→ Source data:
+ + +

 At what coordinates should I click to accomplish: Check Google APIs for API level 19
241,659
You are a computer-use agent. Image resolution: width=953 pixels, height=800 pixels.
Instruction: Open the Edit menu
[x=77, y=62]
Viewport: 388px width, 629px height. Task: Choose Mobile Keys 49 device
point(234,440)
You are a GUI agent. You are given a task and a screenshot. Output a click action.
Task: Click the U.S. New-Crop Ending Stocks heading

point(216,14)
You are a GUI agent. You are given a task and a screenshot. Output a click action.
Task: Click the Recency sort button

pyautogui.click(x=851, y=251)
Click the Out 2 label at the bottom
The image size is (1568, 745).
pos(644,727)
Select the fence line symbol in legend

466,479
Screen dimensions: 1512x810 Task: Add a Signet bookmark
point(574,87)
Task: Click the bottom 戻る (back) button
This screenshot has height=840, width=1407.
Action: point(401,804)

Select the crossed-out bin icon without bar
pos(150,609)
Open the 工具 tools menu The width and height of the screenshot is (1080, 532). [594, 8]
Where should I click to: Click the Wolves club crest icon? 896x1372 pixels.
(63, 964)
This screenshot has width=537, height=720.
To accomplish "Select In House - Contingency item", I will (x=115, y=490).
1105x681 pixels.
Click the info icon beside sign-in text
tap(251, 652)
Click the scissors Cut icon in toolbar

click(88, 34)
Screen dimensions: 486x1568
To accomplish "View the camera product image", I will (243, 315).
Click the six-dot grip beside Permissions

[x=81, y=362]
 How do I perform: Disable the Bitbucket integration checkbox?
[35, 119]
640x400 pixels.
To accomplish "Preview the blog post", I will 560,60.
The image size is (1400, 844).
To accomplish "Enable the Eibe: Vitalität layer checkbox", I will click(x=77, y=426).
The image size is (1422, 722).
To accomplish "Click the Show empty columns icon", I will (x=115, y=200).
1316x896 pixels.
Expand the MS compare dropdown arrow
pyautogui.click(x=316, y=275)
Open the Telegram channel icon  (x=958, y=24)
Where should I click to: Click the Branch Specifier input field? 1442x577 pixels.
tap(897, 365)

+ + +

→ AIM OF THE EXERCISE: Repeat the entries exactly as they appear.

→ WRITTEN RESPONSE:
 At what coordinates should I click to accomplish: Check Google APIs for API level 19
241,659
You are a computer-use agent. Image resolution: width=953 pixels, height=800 pixels.
Instruction: Open the Edit menu
[x=77, y=62]
Viewport: 388px width, 629px height. Task: Choose Mobile Keys 49 device
point(234,440)
You are a GUI agent. You are given a task and a screenshot. Output a click action.
Task: Click the U.S. New-Crop Ending Stocks heading

point(216,14)
You are a GUI agent. You are given a task and a screenshot. Output a click action.
Task: Click the Recency sort button

pyautogui.click(x=851, y=251)
Click the Out 2 label at the bottom
The image size is (1568, 745).
pos(644,727)
Select the fence line symbol in legend

466,479
Screen dimensions: 1512x810 Task: Add a Signet bookmark
point(574,87)
Task: Click the bottom 戻る (back) button
This screenshot has height=840, width=1407.
Action: point(401,804)

Select the crossed-out bin icon without bar
pos(150,609)
Open the 工具 tools menu The width and height of the screenshot is (1080, 532). [594, 8]
Where should I click to: Click the Wolves club crest icon? 896x1372 pixels.
(63, 964)
This screenshot has width=537, height=720.
To accomplish "Select In House - Contingency item", I will (x=115, y=490).
1105x681 pixels.
Click the info icon beside sign-in text
tap(251, 652)
Click the scissors Cut icon in toolbar

click(88, 34)
Screen dimensions: 486x1568
To accomplish "View the camera product image", I will (243, 315).
Click the six-dot grip beside Permissions

[x=81, y=362]
 How do I perform: Disable the Bitbucket integration checkbox?
[35, 119]
640x400 pixels.
To accomplish "Preview the blog post", I will 560,60.
The image size is (1400, 844).
To accomplish "Enable the Eibe: Vitalität layer checkbox", I will click(x=77, y=426).
The image size is (1422, 722).
To accomplish "Click the Show empty columns icon", I will (x=115, y=200).
1316x896 pixels.
Expand the MS compare dropdown arrow
pyautogui.click(x=316, y=275)
Open the Telegram channel icon  (x=958, y=24)
Where should I click to: Click the Branch Specifier input field? 1442x577 pixels.
tap(897, 365)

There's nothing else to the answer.